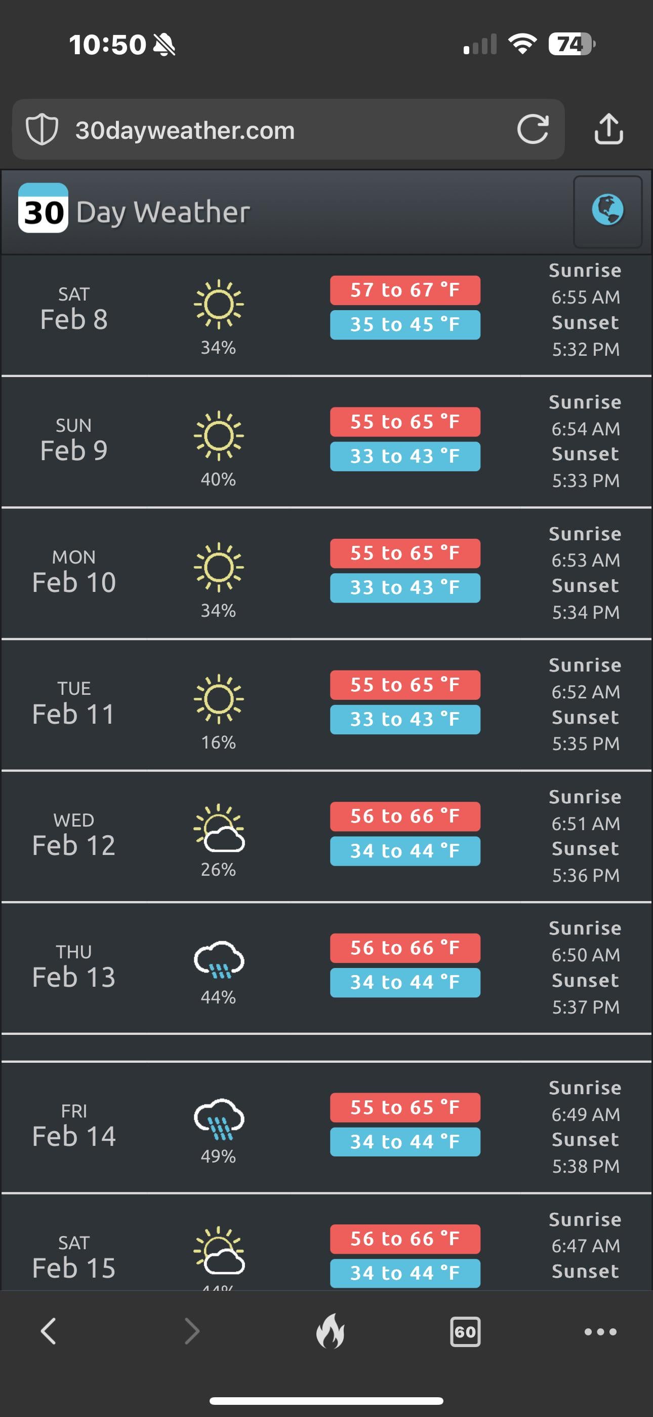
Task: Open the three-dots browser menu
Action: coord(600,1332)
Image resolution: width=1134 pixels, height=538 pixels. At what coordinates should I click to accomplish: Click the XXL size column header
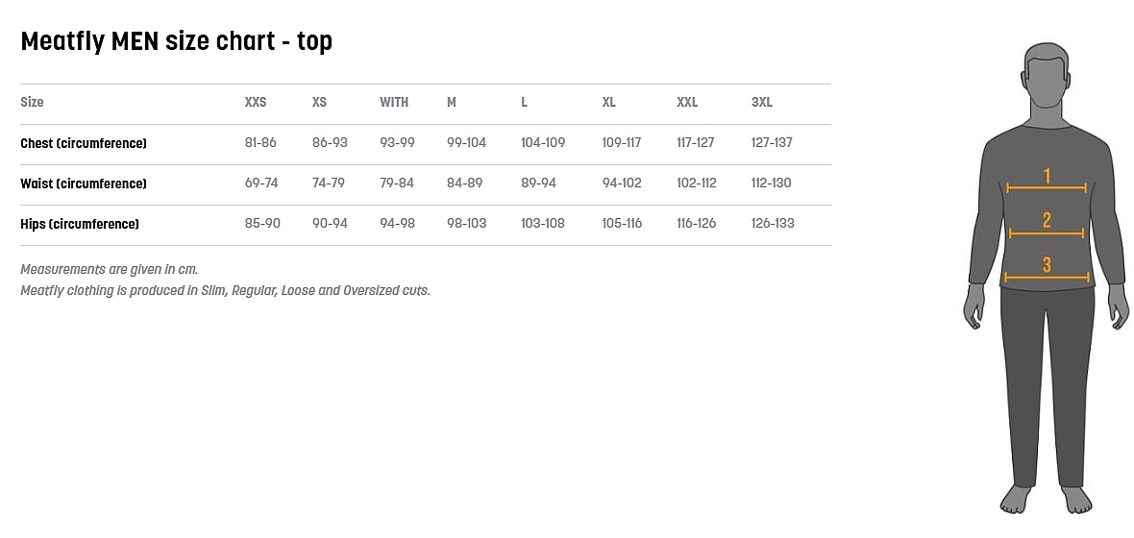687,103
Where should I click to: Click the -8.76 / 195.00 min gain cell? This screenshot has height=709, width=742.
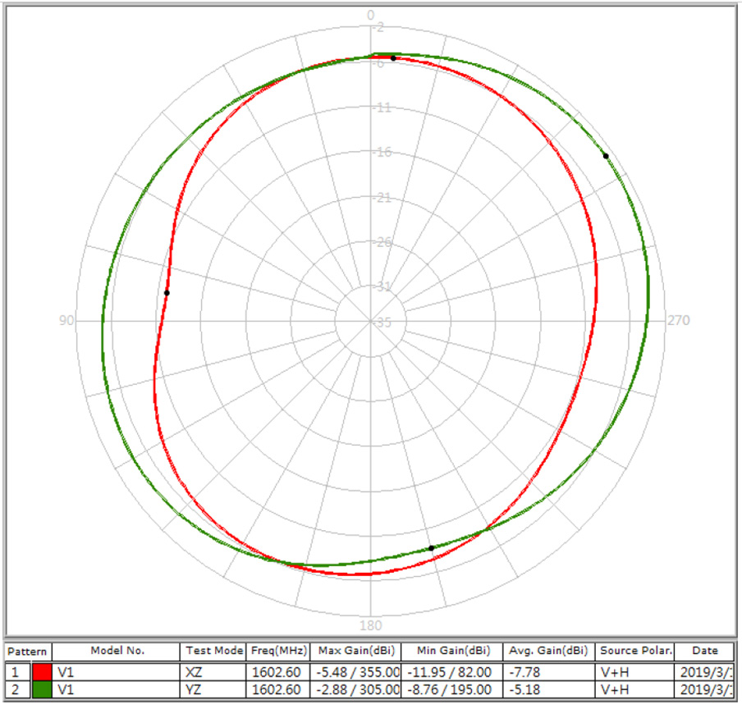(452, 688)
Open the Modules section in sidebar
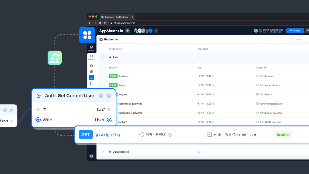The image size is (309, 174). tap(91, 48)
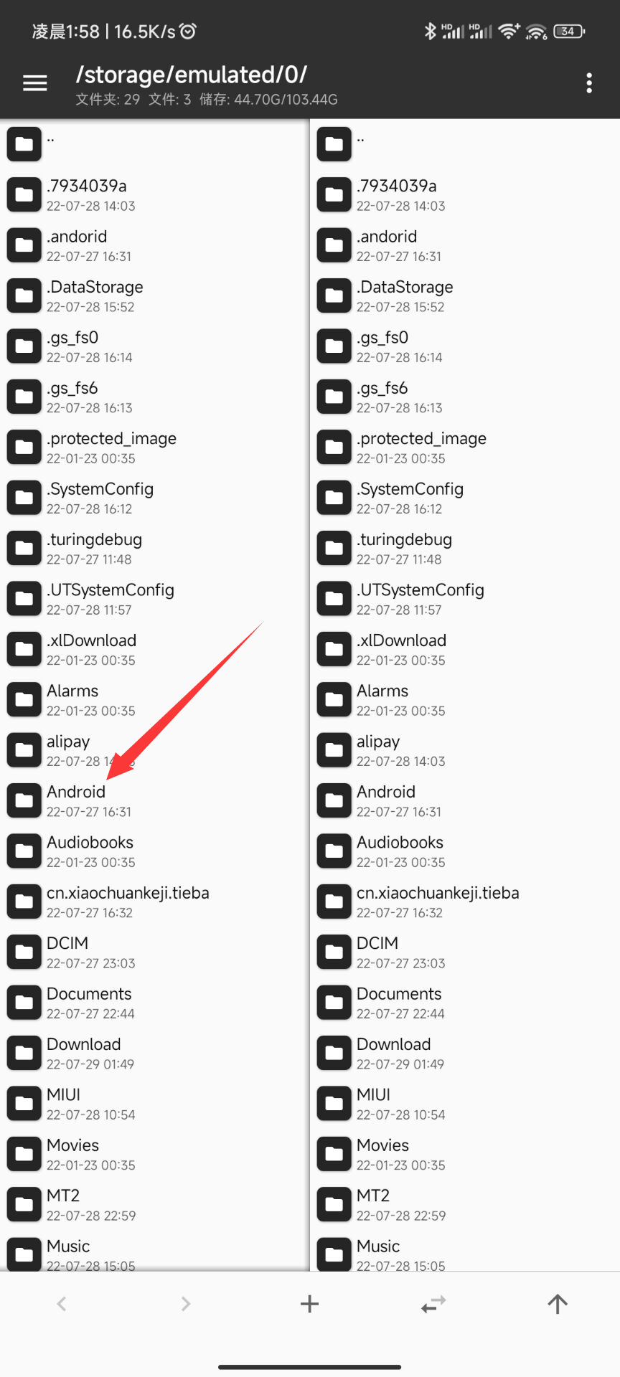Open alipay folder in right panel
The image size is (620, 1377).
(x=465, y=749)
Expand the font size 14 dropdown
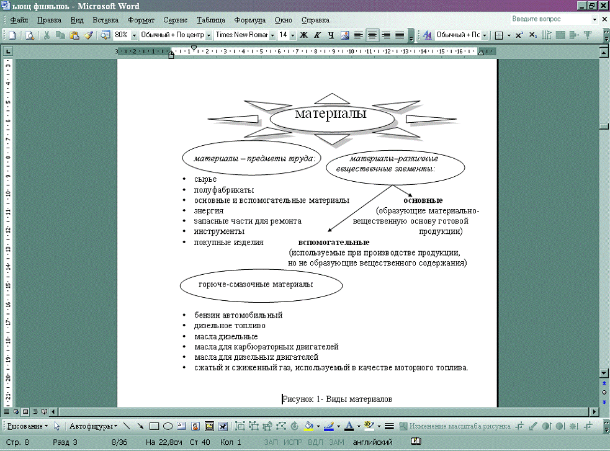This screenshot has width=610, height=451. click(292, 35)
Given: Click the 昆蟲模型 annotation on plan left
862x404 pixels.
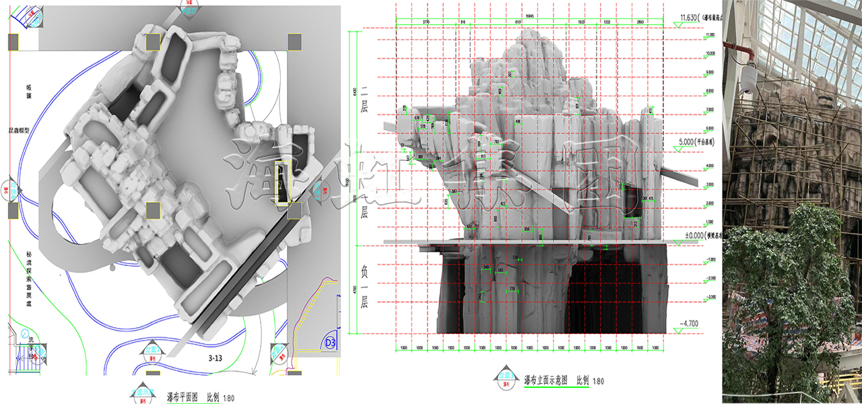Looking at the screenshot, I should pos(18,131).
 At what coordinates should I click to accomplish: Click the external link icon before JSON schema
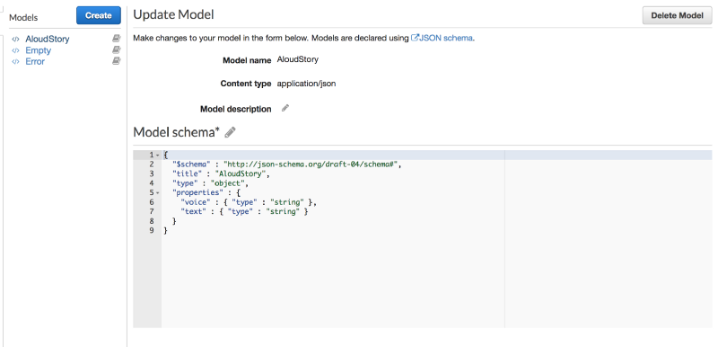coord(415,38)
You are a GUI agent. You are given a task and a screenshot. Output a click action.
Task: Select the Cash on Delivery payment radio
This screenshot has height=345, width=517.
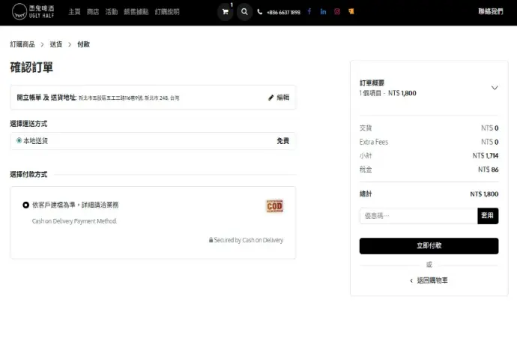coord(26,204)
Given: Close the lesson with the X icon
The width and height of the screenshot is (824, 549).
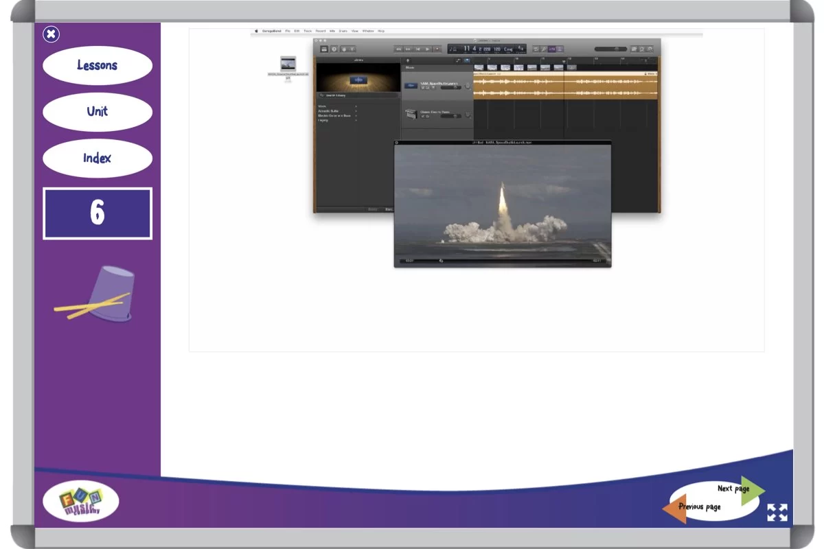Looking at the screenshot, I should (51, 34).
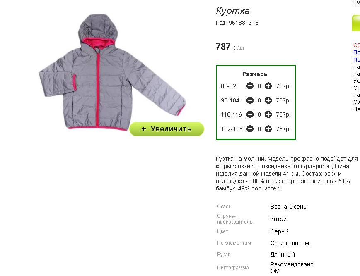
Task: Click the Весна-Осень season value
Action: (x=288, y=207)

_HOW TO COMPLETE THIS TASK_
In the listing above, find the line with "before JSON schema" and output it and every line after it up to and including the line with "Given: Close the lesson with the X icon", exactly, minus the pictures.

_WRITTEN RESPONSE_
 At what coordinates should I click to accomplish: Click the external link icon before JSON schema
coord(415,38)
You are a GUI agent. You are given a task and a screenshot. Output a click action.
Task: Select the Cash on Delivery payment radio
This screenshot has height=345, width=517.
coord(26,204)
Given: Close the lesson with the X icon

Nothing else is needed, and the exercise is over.